§ **Task description**
Rewrite the stretch of the article on California's Age Appropriate Design Code from "Jennifer King /" through "Human-Centered Artificial Intelligence.", changing "Stanford University" to "Stanford".

Jennifer King / Sep 15, 2022

Dr. Jennifer King is the Privacy and Data Policy Fellow at the Stanford University Institute for Human-Centered Artificial Intelligence.

This month, California Governor Gavin Newsom will decide whether to sign AB-2273, the California Age Appropriate Design Code (Cal-AADC), into law. If adopted, it will be one of the more significant pieces of internet legislation that you’ve likely not heard of, as the legislation’s backers have run an understated campaign, and its opponents didn’t begin to weigh in publicly until the bill had already garnered unanimous approval from the California Assembly.

Supporters argue that the bill will force changes in the design of online services that will promote not only children’s data privacy, but also children's overall health and welfare while at the same time benefiting adults as well. This is because the bill casts a broad net by taking aim at online services “likely to be accessed by children,” not just sites specifically aimed at them. The safe harbor the bill provides is to encourage online services to adopt the same baseline changes for all users, not just children. Detractors suggest that the bill will do no less than blow up the internet, most significantly by requiring websites to implement age verification or ‘gating’ mechanisms that could make it far more difficult to use online products and services, invade privacy through identity verification services that require personal data, and disproportionately impact small to medium-sized businesses.

[Entries on target coordinates]
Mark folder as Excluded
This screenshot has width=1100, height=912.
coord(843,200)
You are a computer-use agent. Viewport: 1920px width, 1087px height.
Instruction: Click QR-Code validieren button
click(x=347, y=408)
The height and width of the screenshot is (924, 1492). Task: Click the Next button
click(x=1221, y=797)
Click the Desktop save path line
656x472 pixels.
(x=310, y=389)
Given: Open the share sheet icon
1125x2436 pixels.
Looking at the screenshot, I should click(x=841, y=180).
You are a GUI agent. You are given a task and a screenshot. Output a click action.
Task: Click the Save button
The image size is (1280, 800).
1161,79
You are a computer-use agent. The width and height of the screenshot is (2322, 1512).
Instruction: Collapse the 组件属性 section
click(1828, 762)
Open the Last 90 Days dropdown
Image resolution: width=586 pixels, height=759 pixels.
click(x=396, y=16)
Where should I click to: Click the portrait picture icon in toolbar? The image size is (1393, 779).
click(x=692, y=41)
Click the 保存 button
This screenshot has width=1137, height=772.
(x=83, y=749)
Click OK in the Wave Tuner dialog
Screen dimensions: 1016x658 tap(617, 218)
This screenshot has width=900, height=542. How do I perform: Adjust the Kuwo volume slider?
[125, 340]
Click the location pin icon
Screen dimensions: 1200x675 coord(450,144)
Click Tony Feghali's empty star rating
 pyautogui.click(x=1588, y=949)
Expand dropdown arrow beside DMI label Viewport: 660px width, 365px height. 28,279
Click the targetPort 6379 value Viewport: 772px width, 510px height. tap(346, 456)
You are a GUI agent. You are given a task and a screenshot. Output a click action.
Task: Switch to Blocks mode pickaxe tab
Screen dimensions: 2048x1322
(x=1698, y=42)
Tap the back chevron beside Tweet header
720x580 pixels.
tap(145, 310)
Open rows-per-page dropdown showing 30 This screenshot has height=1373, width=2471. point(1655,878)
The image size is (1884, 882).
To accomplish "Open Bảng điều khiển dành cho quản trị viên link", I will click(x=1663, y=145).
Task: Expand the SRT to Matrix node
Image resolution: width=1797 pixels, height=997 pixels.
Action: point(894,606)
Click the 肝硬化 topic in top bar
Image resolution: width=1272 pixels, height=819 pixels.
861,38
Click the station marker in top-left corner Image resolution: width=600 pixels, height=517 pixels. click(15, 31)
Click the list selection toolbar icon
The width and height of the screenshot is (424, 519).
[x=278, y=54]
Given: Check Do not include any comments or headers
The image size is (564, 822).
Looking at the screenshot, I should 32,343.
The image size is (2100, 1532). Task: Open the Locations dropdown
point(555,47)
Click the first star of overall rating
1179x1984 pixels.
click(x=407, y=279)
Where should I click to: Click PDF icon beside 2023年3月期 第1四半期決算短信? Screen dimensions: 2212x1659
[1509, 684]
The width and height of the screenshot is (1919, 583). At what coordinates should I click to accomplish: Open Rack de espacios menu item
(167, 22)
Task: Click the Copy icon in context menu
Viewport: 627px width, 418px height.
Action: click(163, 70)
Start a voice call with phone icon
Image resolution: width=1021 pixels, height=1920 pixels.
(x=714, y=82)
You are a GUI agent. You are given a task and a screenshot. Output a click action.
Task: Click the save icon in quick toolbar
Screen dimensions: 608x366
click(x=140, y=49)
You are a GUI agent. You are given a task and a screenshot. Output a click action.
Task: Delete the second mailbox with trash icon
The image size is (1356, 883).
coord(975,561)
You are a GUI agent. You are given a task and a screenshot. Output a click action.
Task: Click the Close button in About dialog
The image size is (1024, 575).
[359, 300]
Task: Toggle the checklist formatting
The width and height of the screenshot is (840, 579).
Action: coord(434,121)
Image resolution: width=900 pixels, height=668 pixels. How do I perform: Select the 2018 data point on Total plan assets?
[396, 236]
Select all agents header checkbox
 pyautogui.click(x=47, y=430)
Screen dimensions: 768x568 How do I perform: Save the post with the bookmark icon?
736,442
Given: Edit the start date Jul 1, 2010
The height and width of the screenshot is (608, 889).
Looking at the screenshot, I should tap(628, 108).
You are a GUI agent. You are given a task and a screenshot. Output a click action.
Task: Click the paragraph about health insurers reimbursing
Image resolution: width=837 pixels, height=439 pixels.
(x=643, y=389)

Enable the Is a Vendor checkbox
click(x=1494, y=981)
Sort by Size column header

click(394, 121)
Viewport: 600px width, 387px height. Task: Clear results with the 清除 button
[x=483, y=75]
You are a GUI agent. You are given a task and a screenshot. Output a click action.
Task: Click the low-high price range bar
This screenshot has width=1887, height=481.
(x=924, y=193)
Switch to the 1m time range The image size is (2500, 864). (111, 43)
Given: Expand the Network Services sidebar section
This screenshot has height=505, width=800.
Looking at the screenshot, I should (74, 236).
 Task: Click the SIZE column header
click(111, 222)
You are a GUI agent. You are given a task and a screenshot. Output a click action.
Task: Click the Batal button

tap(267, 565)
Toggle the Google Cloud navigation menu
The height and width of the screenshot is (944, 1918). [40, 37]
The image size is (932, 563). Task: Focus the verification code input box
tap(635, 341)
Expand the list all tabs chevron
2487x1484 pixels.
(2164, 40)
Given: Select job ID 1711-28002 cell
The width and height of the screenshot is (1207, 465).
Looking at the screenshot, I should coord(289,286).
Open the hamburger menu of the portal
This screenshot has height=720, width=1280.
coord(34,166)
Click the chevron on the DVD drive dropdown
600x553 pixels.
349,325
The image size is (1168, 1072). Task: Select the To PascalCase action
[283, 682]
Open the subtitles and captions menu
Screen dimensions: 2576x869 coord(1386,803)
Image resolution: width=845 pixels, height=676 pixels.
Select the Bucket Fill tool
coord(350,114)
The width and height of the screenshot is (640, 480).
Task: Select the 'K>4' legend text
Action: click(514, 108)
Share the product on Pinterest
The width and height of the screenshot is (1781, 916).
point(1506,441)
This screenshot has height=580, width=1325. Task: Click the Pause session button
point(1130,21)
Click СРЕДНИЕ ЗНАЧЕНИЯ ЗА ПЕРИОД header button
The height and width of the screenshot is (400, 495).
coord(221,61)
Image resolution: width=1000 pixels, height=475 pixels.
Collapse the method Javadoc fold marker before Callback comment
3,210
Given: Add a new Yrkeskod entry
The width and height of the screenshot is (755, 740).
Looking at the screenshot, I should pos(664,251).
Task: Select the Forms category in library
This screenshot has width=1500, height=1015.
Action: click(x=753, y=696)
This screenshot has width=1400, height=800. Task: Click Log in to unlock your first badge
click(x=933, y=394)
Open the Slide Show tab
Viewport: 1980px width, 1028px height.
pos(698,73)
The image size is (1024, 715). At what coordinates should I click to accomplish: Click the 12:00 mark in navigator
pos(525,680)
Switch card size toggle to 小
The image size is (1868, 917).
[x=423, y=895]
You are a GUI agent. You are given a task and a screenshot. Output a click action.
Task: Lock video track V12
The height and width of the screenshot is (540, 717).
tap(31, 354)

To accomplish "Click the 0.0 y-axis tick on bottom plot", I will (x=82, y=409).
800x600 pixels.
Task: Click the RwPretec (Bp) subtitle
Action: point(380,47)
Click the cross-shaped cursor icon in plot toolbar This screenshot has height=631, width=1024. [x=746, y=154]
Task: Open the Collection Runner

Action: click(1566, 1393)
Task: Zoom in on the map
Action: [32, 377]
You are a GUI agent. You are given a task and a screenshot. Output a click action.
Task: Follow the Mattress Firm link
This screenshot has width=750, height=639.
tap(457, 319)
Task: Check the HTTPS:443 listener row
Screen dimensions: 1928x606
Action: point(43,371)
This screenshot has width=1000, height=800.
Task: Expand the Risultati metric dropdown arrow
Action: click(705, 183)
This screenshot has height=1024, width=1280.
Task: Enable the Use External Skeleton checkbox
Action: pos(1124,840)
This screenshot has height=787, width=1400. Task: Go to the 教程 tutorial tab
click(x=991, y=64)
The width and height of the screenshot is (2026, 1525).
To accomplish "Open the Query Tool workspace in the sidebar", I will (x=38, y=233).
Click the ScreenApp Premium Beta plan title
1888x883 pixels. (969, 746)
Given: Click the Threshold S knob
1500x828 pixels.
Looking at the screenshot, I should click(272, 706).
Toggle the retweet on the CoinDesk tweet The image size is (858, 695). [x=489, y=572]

§ **Correct output**
Jennifer King / Sep 15, 2022

Dr. Jennifer King is the Privacy and Data Policy Fellow at the Stanford Institute for Human-Centered Artificial Intelligence.